You can’t have people in these institutions where the last time they used ChatGPT was in 2022 and they’re completely oblivious to the capabilities of the current technology. I think you’ve got a responsibility, if you’re an academic or you work in a school or college, to know how to use these technologies, because you need to be aware of what they can do. And we need to really quickly fix assessment. As I mentioned at the beginning, the take-home essay, in my view, is absolutely insane—literally insane that this is still happening. And we also have to think carefully about how to reform the way we teach and what we teach to prepare students to use these technologies.

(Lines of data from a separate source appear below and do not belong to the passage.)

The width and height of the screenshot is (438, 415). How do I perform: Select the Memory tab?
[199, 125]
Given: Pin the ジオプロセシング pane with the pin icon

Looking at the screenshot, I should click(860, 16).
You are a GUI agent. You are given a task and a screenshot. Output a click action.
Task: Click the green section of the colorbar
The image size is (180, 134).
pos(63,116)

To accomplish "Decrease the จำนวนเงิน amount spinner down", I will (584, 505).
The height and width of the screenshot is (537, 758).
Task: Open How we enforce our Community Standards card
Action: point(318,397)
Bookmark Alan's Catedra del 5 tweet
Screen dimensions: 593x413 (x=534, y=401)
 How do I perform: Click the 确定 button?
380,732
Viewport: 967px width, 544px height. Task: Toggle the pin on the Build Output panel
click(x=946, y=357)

But okay, I’m conscious of the time, so we can end on that really nice happy note: this is a disaster, but these educational institutions are already confronting a disaster. Did you have any final thought you wanted to add before we wrap things up?
Henry Shevlin
Just to build on something you said as a closing note: I think another deeper, structural problem in responding to the challenge of AI is that there’s so much interpersonal variation in how much people like, are open to, or are interested in using AI. This shows up at faculty level. I don’t know about your experience, but mine is that even in Cambridge, a lot of academics have very little interest in AI.
Dan Williams
Mmm.
Henry Shevlin
So the idea that we’re going to be an AI-first institution, or that we expect all our staff members to be at least as familiar with the capabilities of AI as their students—that’s an incredible ask. That’s a massive challenge. At a university, you can’t just fire staff who are doing brilliant research on Shakespeare’s early plays just because they don’t happen to get on with AI.

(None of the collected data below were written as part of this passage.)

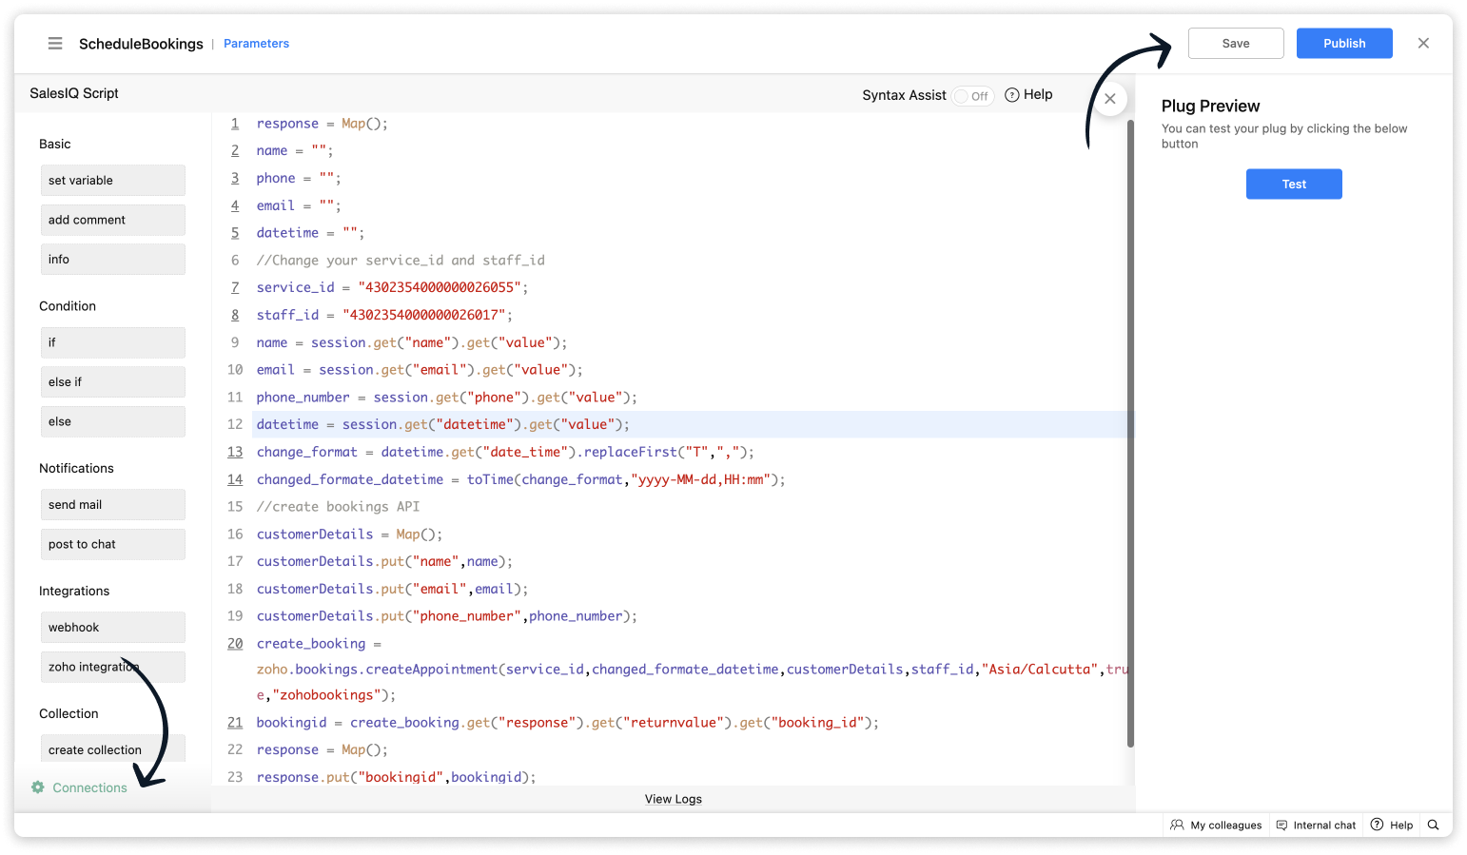Open Help in the bottom status bar
This screenshot has height=855, width=1467.
(1392, 826)
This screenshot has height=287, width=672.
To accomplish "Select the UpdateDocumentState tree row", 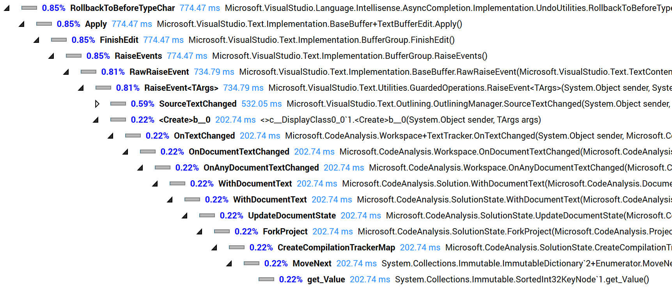I will click(x=292, y=215).
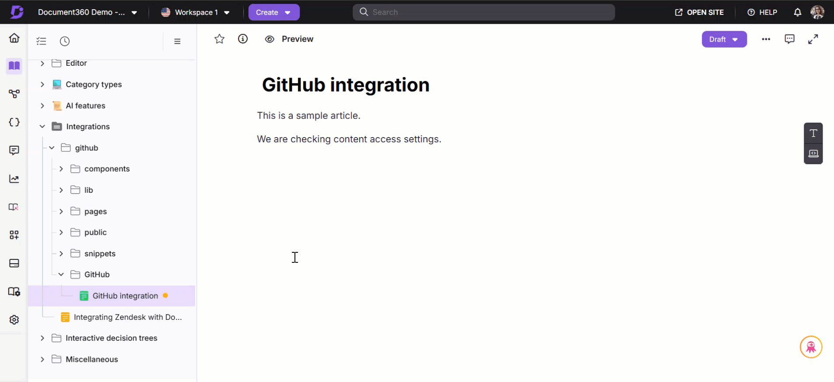Open recent history clock icon
This screenshot has height=382, width=834.
[65, 41]
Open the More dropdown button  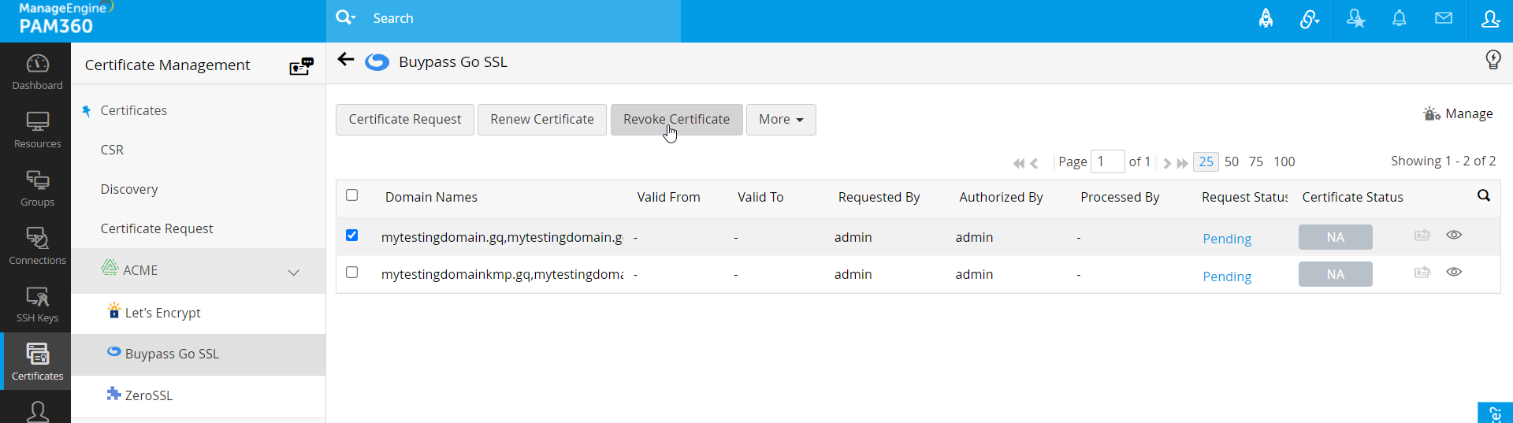click(x=780, y=120)
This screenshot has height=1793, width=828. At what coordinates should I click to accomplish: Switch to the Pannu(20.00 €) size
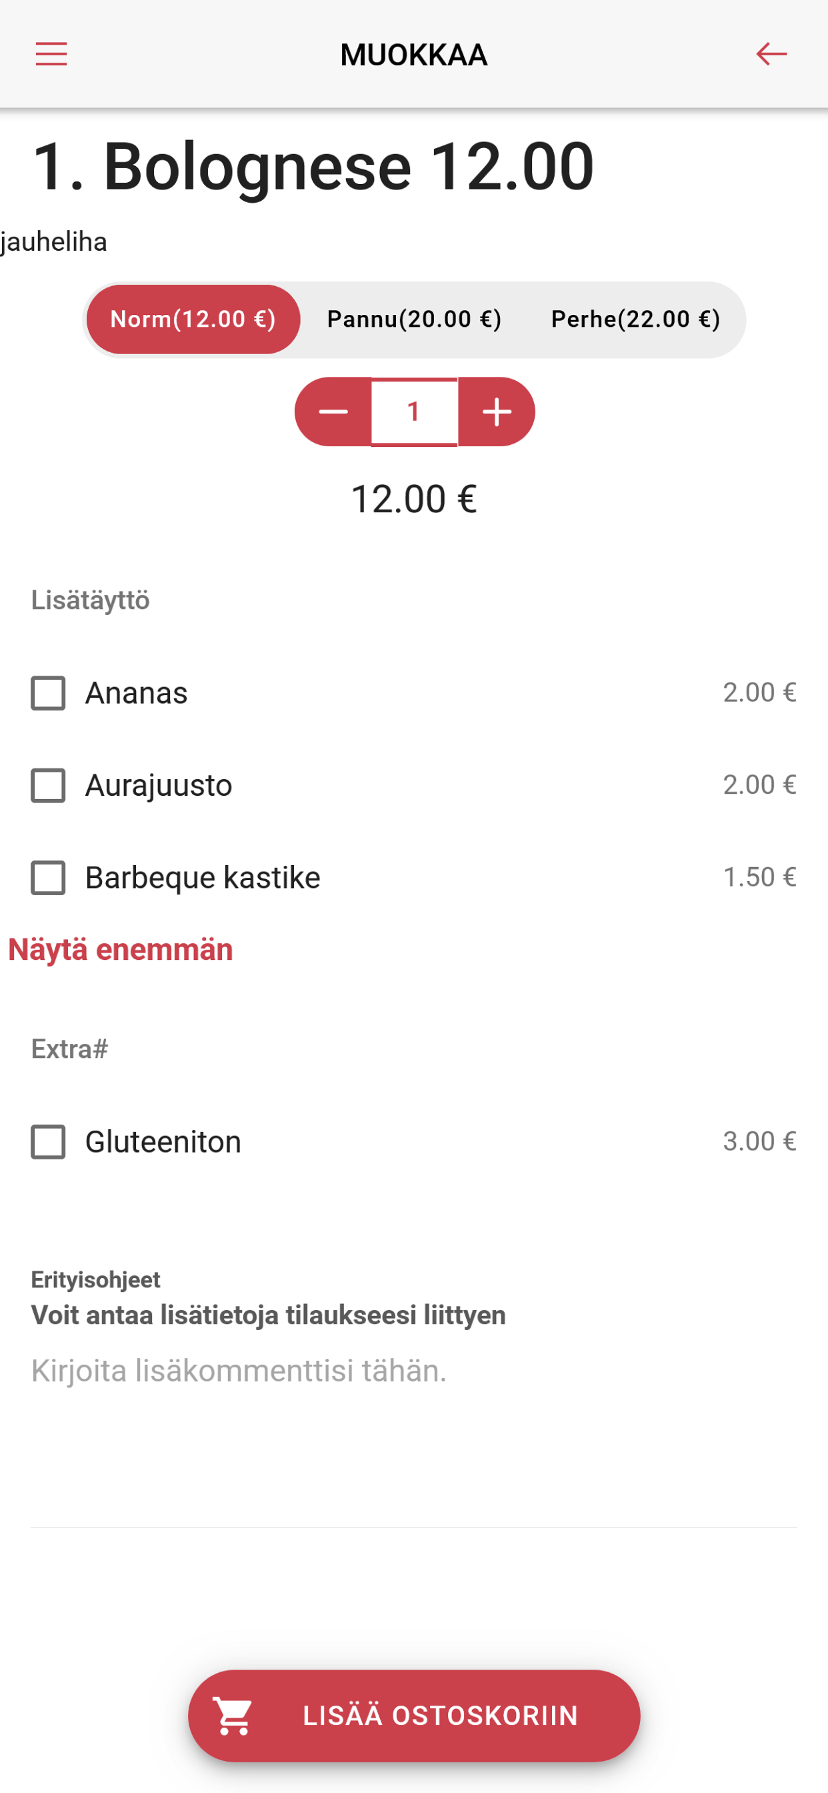pyautogui.click(x=414, y=319)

I think that’s another big structural problem: the fact that there’s so much variation in how comfortable and capable instructors are with AI. The only solution here, going back to a suggestion from earlier, is to really separate the job of education into two different streams. One explicitly builds AI in as both a method of assessment and a skill you’re trying to teach—making AI core to what you’re trying to do. And then a separate stream that is absolutely, strictly AI-free. Maybe the people who hate AI, who are not interested in AI, who are currently teaching courses—maybe they can handle the second stream. And those of us who love AI, who are super excited about it, who know as much about it or more than our students, we can be in charge of the first stream. That’s a very basic suggestion, but I wanted to flag that this is the other side of the problem.
Dan Williams
That’s great. I love that. We can end on a constructive suggestion rather than a note of pessimism. So thanks everyone for tuning in. We’ll be back in a couple of weeks with another episode.